Aqui, Patañjali apresenta o conceito de Kriya Yoga, que é um caminho de prática ativa para purificar o corpo e a mente e preparar o praticante para estados mais profundos de meditação e libertação.
• Tapas: significa disciplina, esforço, purificação pelo calor do esforço consciente.
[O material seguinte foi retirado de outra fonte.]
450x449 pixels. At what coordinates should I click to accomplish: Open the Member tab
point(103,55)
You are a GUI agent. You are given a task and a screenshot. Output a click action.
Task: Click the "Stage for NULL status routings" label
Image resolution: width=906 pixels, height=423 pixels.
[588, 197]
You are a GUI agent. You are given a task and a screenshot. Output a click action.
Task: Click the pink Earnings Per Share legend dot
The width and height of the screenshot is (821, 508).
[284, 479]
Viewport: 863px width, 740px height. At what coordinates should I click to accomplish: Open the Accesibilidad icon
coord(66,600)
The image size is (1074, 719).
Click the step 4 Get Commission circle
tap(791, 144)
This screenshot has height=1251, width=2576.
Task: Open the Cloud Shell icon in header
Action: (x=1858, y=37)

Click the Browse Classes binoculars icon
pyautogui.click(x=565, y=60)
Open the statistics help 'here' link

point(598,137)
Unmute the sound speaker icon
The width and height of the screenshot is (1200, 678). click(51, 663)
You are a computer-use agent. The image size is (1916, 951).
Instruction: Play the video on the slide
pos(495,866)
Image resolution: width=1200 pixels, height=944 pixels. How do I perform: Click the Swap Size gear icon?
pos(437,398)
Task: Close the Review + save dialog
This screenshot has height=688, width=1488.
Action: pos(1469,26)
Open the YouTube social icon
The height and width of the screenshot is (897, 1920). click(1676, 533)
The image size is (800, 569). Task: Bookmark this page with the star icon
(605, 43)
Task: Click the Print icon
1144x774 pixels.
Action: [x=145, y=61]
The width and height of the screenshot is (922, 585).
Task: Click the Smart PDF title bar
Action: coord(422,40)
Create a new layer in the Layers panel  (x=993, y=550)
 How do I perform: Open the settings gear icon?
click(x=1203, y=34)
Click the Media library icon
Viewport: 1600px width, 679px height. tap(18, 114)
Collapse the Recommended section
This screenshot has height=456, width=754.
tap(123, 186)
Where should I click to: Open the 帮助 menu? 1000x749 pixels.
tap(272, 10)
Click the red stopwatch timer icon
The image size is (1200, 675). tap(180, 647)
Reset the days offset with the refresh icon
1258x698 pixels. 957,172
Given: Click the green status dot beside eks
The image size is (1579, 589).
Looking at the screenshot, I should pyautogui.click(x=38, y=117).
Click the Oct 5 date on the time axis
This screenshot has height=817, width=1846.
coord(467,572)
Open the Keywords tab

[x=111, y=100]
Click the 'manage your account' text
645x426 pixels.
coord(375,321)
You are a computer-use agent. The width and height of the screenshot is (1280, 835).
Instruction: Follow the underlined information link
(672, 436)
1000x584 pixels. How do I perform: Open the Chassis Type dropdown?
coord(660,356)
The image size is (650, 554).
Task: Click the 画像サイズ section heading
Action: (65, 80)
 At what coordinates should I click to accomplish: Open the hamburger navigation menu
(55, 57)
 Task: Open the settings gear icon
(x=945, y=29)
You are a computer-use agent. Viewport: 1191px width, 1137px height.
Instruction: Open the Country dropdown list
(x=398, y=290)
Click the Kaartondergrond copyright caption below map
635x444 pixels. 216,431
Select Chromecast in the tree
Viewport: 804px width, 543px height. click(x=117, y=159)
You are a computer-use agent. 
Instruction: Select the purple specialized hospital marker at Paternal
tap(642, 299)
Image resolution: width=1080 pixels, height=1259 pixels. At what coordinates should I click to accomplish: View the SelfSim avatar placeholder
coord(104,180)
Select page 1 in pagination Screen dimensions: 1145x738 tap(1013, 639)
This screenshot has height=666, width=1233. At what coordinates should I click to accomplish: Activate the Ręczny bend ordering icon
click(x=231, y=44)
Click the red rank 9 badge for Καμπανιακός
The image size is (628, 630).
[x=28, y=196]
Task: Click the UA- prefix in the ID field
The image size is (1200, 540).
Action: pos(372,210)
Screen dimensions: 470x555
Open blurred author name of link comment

Pode ser o esforço físico, mental ou espiritual para purificar hábitos e dominar os sentidos.
• Svadhyaya: é o autoestudo, tanto da natureza do próprio ser quanto dos textos sagrados, usando a reflexão e a repetição de mantras como formas de aprofundar o autoconhecimento.
• Ishvarapranidhana: é a entrega ao divino, reconhecer uma força maior, deixando de lado o ego e confiando no fluxo da vida.
Esses três juntos — esforço disciplinado, autoconhecimento e entrega — são vistos como as fundações para diminuir as causas do sofrimento (kleshas) e avançar no caminho do yoga.
Como o Sutra 2.01 se conecta com a prática diária de Yoga:
• Tapas (disciplina)
→ Na prática diária, tapas é o compromisso de estar no tapete mesmo quando dá preguiça, manter uma alimentação equilibrada, ou seguir práticas que purificam o corpo e a mente (como posturas, respiração, meditação).
→ É também o esforço interno: observar emoções difíceis sem reagir, resistir a impulsos automáticos, manter uma intenção elevada mesmo nas tarefas comuns.
• Svadhyaya (autoestudo)
→ No dia a dia, é prestar atenção às próprias reações, pensamentos e padrões.
→ Também inclui estudar textos espirituais, repetir mantras, refletir sobre "quem sou eu?" — buscando entender mais profundamente a própria mente e propósito.
• Ishvarapranidhana (entrega ao divino)
→ Em cada ação, tentar agir com consciência mas sem se apegar totalmente ao resultado.
→ Cultivar uma sensação de confiança: fazer o melhor possível e soltar o controle, aceitando que há algo maior em movimento na vida.
Resumo prático:
Cada vez que você pratica yoga ou medita, é tapas.
Cada vez que você observa seus pensamentos ou lê algo que ilumina seu caminho, é svadhyaya.
Cada vez que você solta o orgulho e aceita com humildade o que a vida traz, é ishvarapranidhana.
Essa tríade vai lapidando o praticante — não é sobre perfeição, mas sobre se comprometer amorosamente com o caminho.